HUANG Yuqi, YANG Xiaoxia, YANG Ronghao , LIAO Fangzhou, YAN Le, GUO Junqiang, LI Minghan
Accepted: 2025-10-30
Object detection for autonomous driving perception aims to locate and identify traffic participants such as motor vehicles, non-motor vehicles, and pedestrians within onboard camera views in real time, providing accurate input for the environmental perception module to support decision-making and control in autonomous driving systems. The perception system suffers from false and missed detection rates due to complex road backgrounds, diverse object shapes, and large scale variations. Specific challenges include low accuracy in detecting deformed objects, insufficient multi-scale detection, and weak global perception. To address these issues, an improved algorithm named YOLOv8-DDL based on YOLOv8n is proposed. First, deformable attention is introduced to improve the C2f module in the backbone network, which dynamically learns feature offsets to enhance the capture capability for various object shapes in traffic scenes, improving the model's adaptability to complex spatial distributions and effectively reducing false detections.
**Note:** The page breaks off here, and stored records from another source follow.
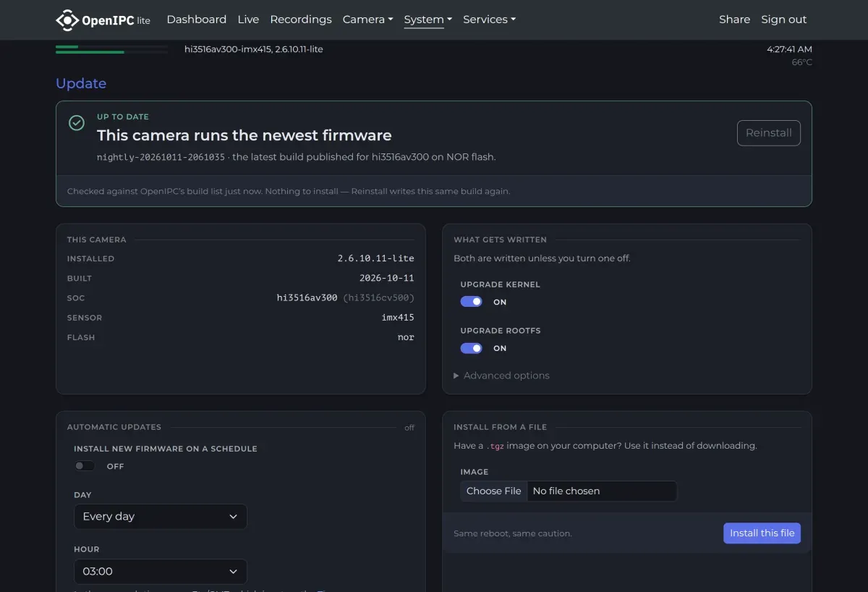This screenshot has height=592, width=868.
Task: Click Choose File for the image
Action: pos(494,491)
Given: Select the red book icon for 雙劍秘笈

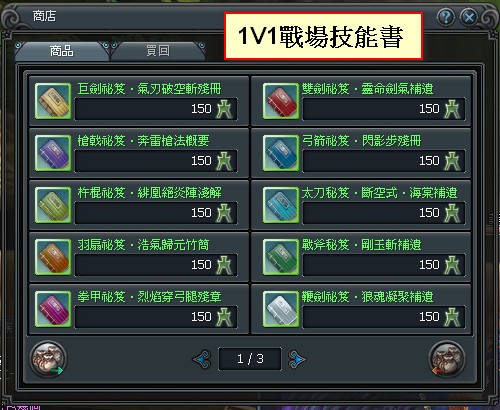Looking at the screenshot, I should point(281,101).
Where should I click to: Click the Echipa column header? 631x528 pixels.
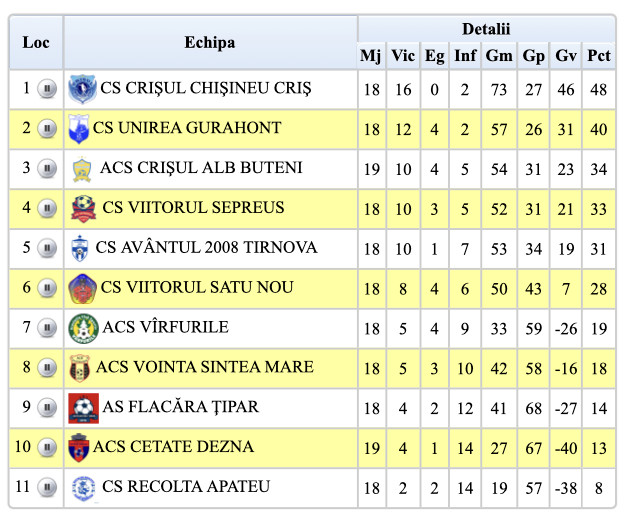(x=210, y=42)
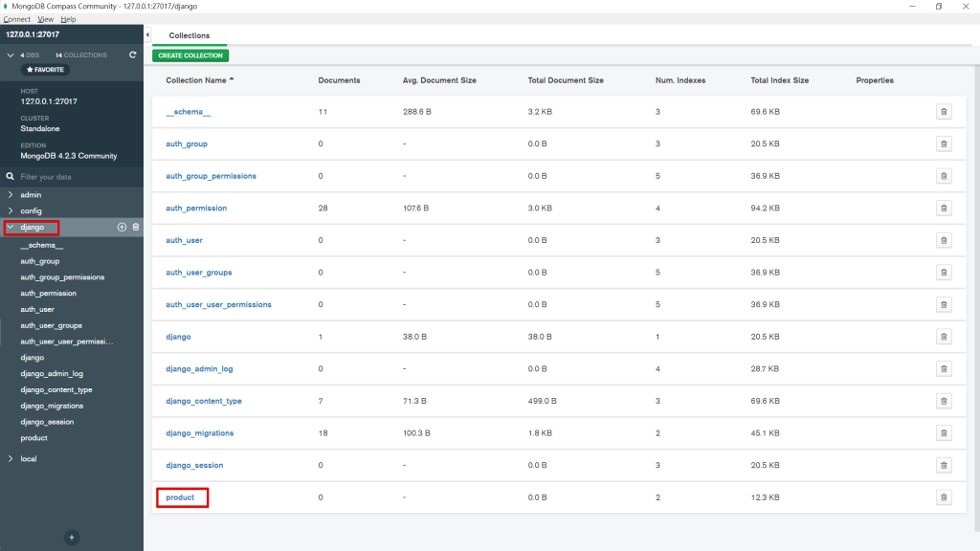Refresh the databases list in sidebar
Viewport: 980px width, 551px height.
coord(132,55)
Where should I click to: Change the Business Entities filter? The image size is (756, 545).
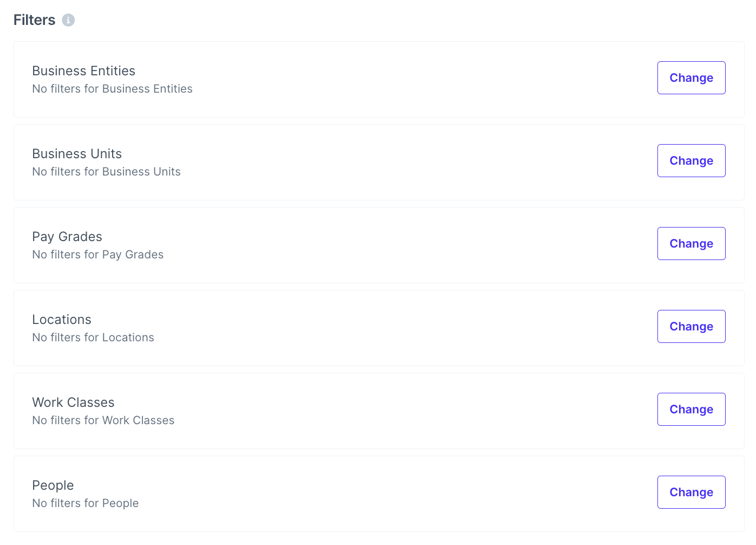(x=691, y=78)
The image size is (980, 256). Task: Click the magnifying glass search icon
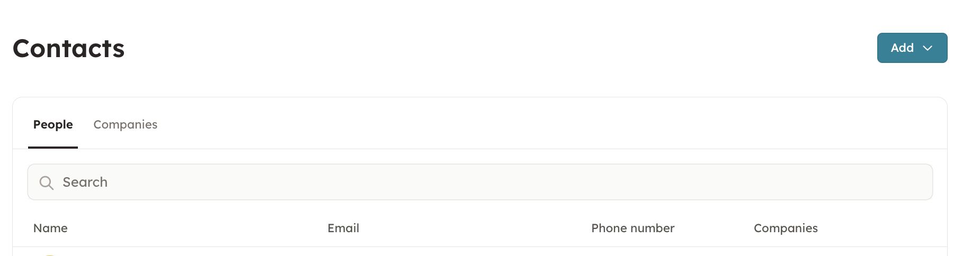point(47,182)
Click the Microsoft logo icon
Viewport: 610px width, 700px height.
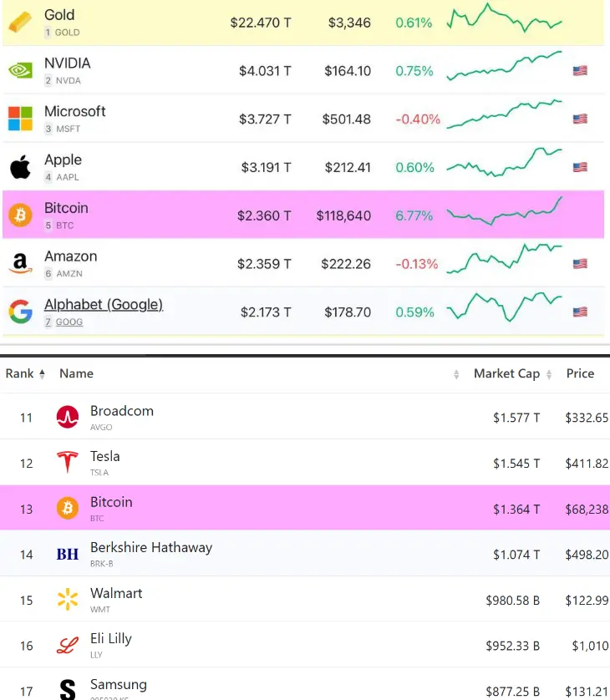20,119
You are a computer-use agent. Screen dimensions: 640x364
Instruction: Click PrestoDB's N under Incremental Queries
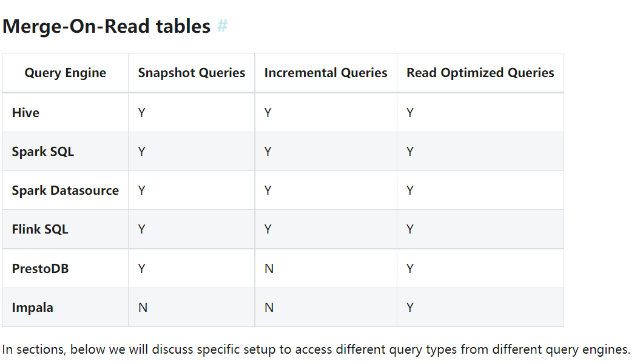coord(269,269)
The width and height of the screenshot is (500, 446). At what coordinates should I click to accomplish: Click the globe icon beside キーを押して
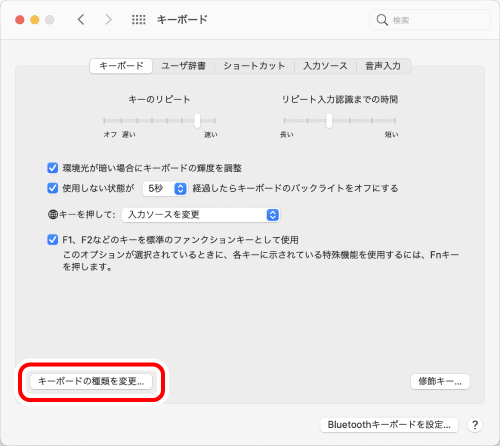tap(53, 214)
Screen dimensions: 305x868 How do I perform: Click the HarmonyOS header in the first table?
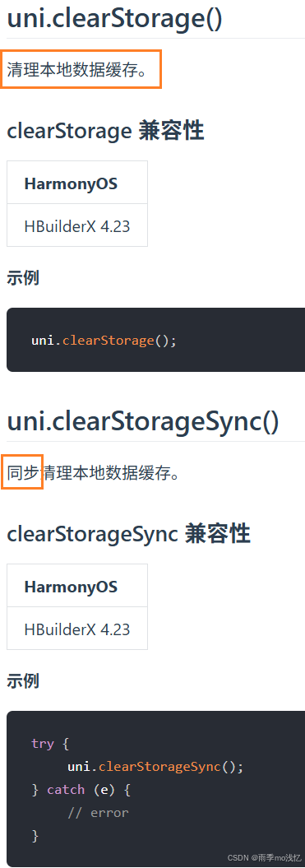[71, 183]
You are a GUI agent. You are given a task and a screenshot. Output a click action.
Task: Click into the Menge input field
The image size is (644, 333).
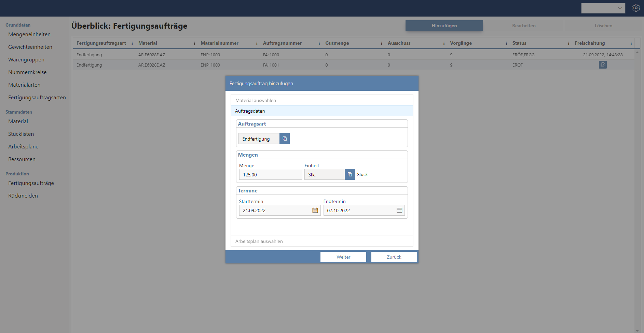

Second, large separable kernel attention is integrated to enhance the spatial pyramid pooling fast module, expanding the receptive field through large-kernel convolution to strengthen global context modeling and robustness in complex backgrounds. Finally, a dynamic multi-scale adaptive fusion module and a dynamic feature pyramid network are designed to reconstruct the neck network, dynamically fusing high-level and low-level features to enhance multi-scale feature representation and improve multi-scale object detection performance. Experimental results on the public SODA10M dataset show that compared to YOLOv8n, YOLOv8-DDL improves precision, recall, F1-score, and mean average precision by 5.9%, 1.3%, 3%, and 1.5%, respectively. Additional validation on the public BDD100K dataset confirms improvements of 2%, 0.6%, 1%, and 2% in these metrics, respectively.